Journalist and communicator Lee Strobel insists God invites the “spiritually curious” to investigate the claims of Christ.
“I point to John the Baptist who, despairing in prison, sent disciples to ask Jesus if He was the one they were waiting for,” Strobel told a March 2 audience at the O’Neal Library in Mountain Brook during an event sponsored by Mountain Brook Presbyterian Church. “Jesus didn’t criticize him but said there was no one on earth greater than John.
“I tell people to keep asking questions because there are answers.”
Asking the questions
Strobel wrote his best-known book, “The Case for Christ,” after he renounced atheism and became a Christian in 1981. Since then he’s studied and presented “apologetics” — the reasons Christians believe the Bible is true and faith is a good decision.
Strobel related that a man named Robert called him when he was, likewise, considering coming to Christ.
“Robert lived a reprobate life and treated the name of Jesus as a swear word,” Strobel recounted. “He said God spoke to him in his heart one day and reminded him of how many chances he’d had to turn to God. Robert called a friend for guidance, sportscaster Frank Gifford, who recommended my book, and Robert called me.”
━━━━━━━━━━━━━━━━
◆ **Required work**
(a) Rewrite the article about Lee Strobel starting with "Asking the questions" and going on through "a good decision.", swapping "atheism" for "agnosticism".
(b) Carry on the article about Lee Strobel from its final sentence.

[Stored items]
━━━━━━━━━━━━━━━━
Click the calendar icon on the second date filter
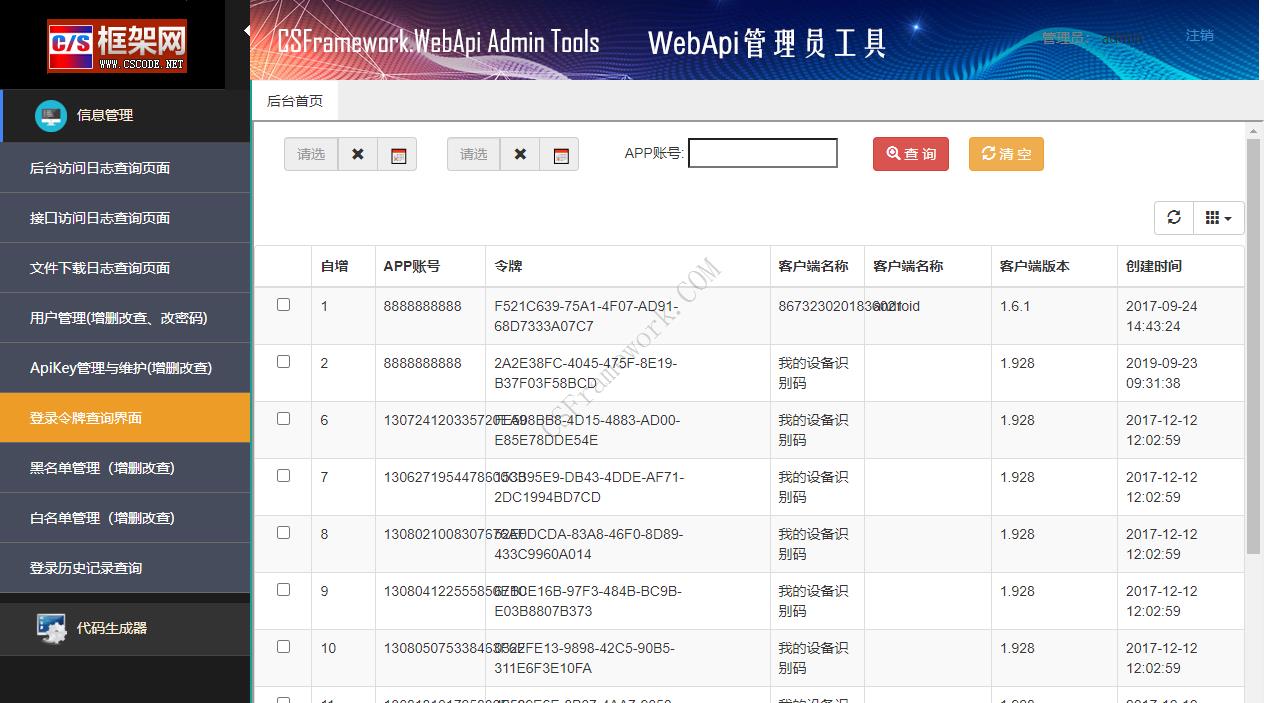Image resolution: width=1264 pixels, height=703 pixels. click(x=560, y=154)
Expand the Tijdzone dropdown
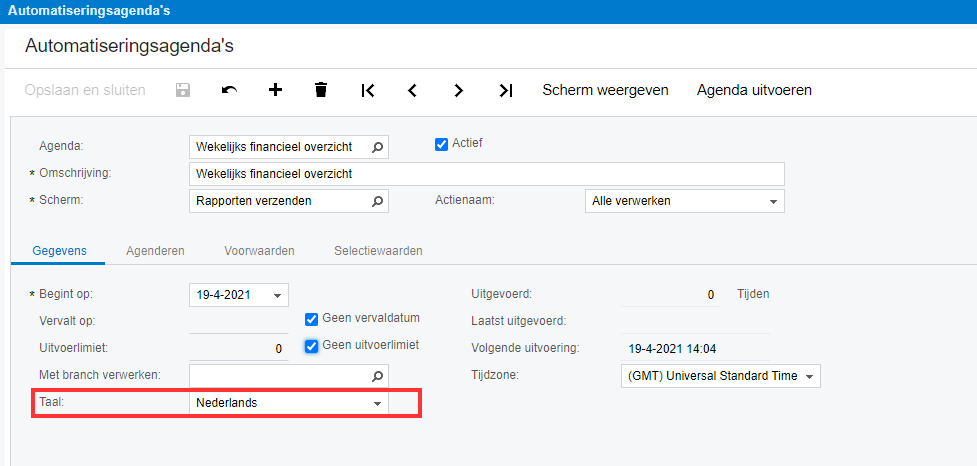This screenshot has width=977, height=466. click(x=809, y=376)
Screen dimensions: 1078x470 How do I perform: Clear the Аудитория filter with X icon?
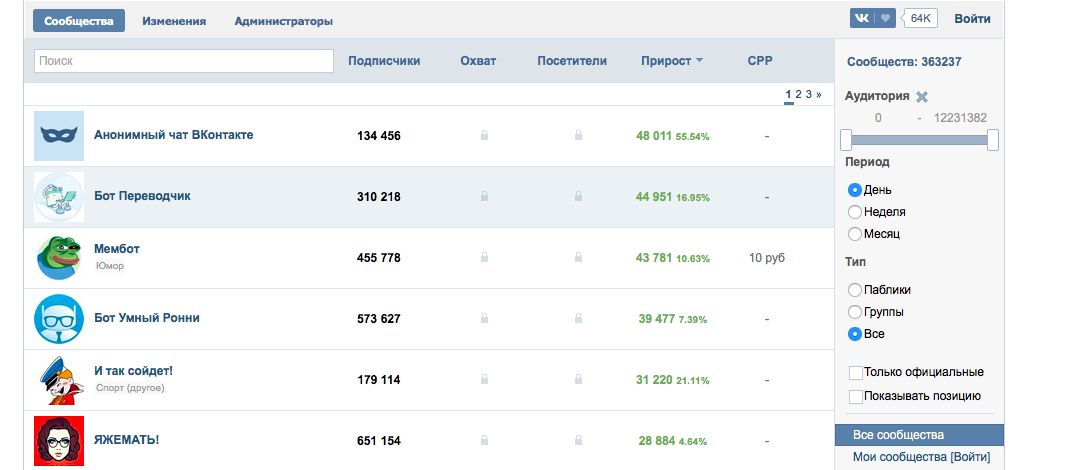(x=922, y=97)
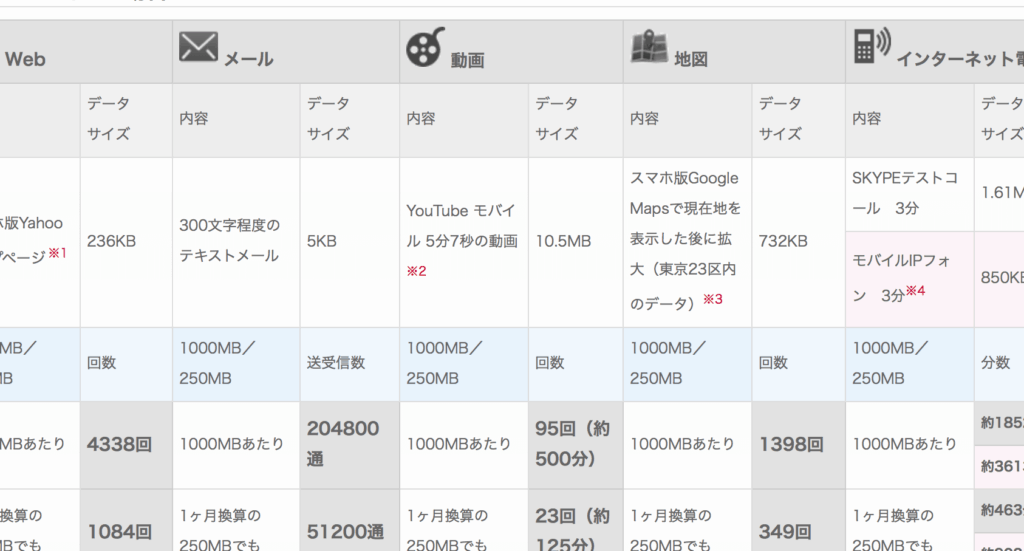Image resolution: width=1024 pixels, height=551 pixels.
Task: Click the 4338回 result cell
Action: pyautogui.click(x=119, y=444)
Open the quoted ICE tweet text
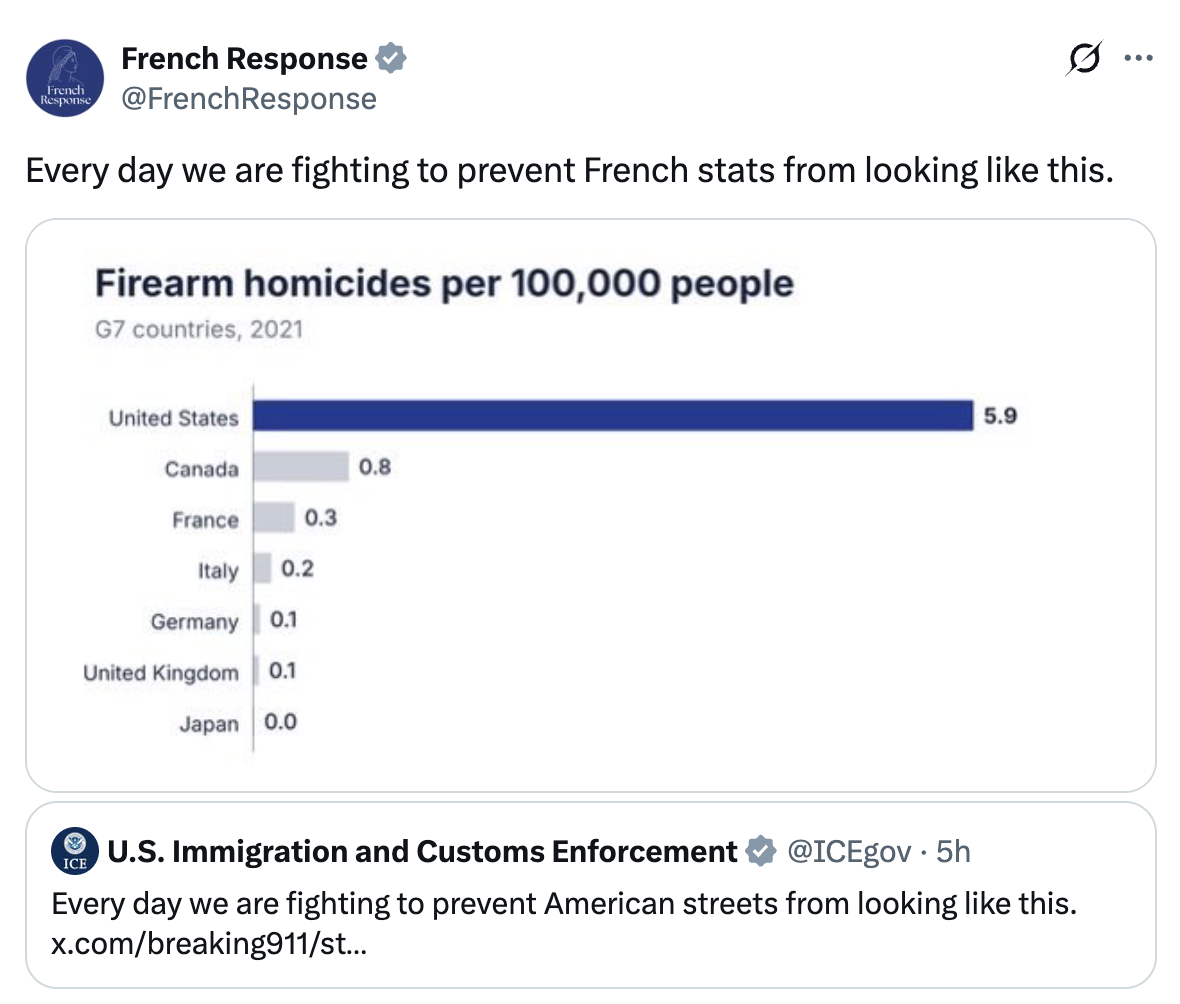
━━━━━━━━━━━━━━━━
◆ **Outputs in order**
(a)
Asking the questions
Strobel wrote his best-known book, “The Case for Christ,” after he renounced agnosticism and became a Christian in 1981. Since then he’s studied and presented “apologetics” — the reasons Christians believe the Bible is true and faith is a good decision.

(b)
Strobel said Robert became a dynamic Christian who shared his testimony and many came to faith, but he died a year later of pulmonary disease. Under his name on his tombstone are the words, “Believe in Jesus Christ.”
“Robert was the ultimate risk-taker, and the world knows him by his ‘stage name’: ‘Evil Knievel,’ Strobel said. “He and I became great friends after he risked his life on faith in Jesus.”
Strobel told the audience he asks earnest seekers to do four things. First, move their search to the “front burner” in life.
“Then I tell them to evaluate the evidence,” Strobel said. “We have mountains of good data affirming the validity of Scripture and faith. Then I ask them to resolve the evidence they find and act on it.”
Finally, Strobel suggests what he calls the “skeptic’s prayer.”
“I think people can pray, ‘Lord, I don’t know if You’re real, but if so, I want to meet You.’”
“The prophet Jeremiah and the New Testament writer to the Hebrews both promised that those who sincerely seek God will find Him,” Strobel insisted.
Three questions
In a forum following his presentation, Strobel responded to three questions, the first relating to the Old Testament witness of Christ.
“Jesus insisted in Luke 24:44 that the entire Old Testament was a witness to Him,” Strobel responded.
“Look at Isaiah 53. It’s been called the ‘fifth gospel.’ And the entire Old Testament sacrificial system foreshadows the death of Christ.”
A second question concerned the authenticity of the canon, or the collection of Scripture.
“The late Bruce Metzger of Princeton was the foremost authority on canonicity,” Strobel said. “He taught about how the early church evaluated New Testament Scripture. They considered connection to an apostle and also whether they heard the voice of Jesus in the writings.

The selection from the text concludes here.